Se na data da publicação do ato o servidor encontrar-se em licença ou afastado legalmente, o prazo não se inicia, postergando a sua contagem inicial para o término do impedimento.
O servidor removido não perderá, em hipótese alguma, o vínculo com o órgão de origem, sendo-lhe assegurados todos os direitos e vantagens inerentes ao exercício do seu cargo, motivo pelo qual a remoção não acarreta em vacância ou provimento de cargo.

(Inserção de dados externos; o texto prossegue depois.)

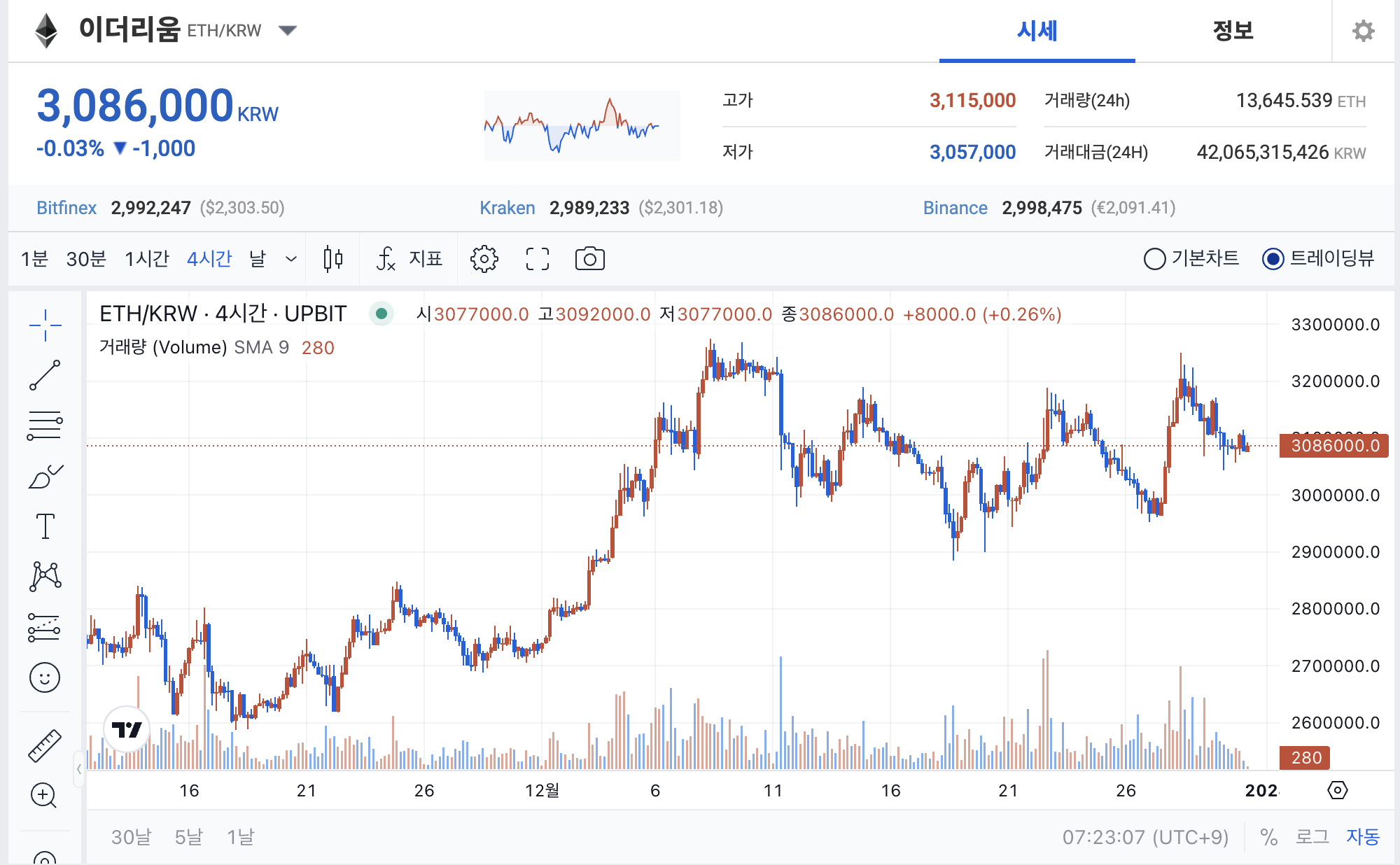Select the 1시간 interval
The height and width of the screenshot is (865, 1400).
tap(147, 259)
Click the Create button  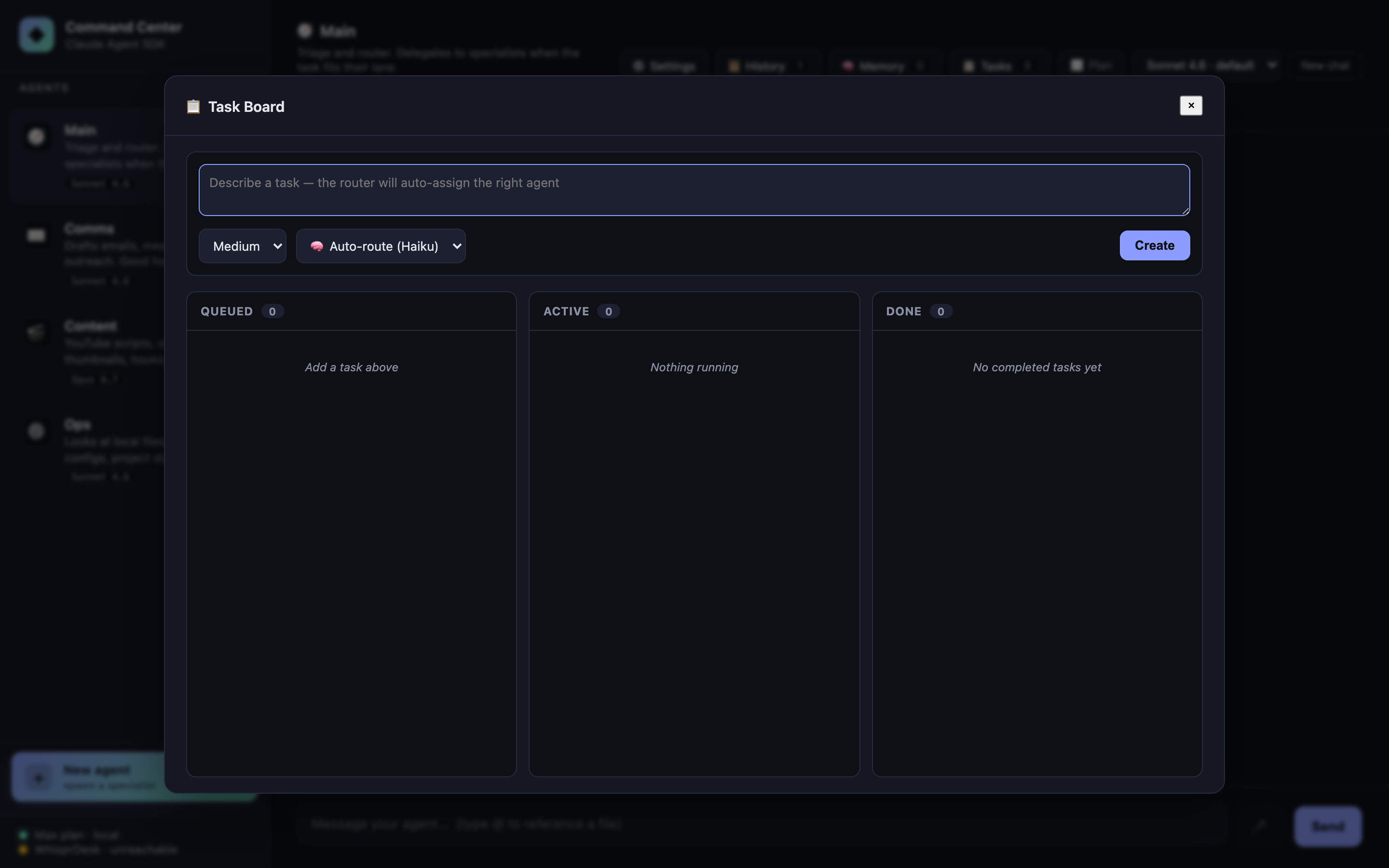(1154, 245)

Necessário ressaltar que a lei estabelece a remoção para cargos efetivos, o que significa dizer que qualquer servidor investido em cargo efetivo, por aprovação em concurso público, ainda que em estágio probatório, poderá requerer a remoção por permuta. Isso porque não se confunde cargo efetivo com servidor estável. A efetividade é inerente ao cargo e tem como requisito o critério objetivo de prévia aprovação em concurso público para que o servidor aprovado nele seja investido. Já a estabilidade é atributo do servidor, decorre de critério subjetivo inerente à pessoa do servidor, que deverá demonstrar aptidão para o desempenho do cargo dentro do período de estágio probatório; uma coisa não se confunde com a outra.
Por fim, a remoção não suspende o interstício para fins de promoção ou de progressão funcional do servidor, sendo de responsabilidade do órgão, no qual esteja em efetivo exercício, a avaliação de seu desempenho, conforme regulamento do órgão de origem, e a promoção de ações visando a sua capacitação.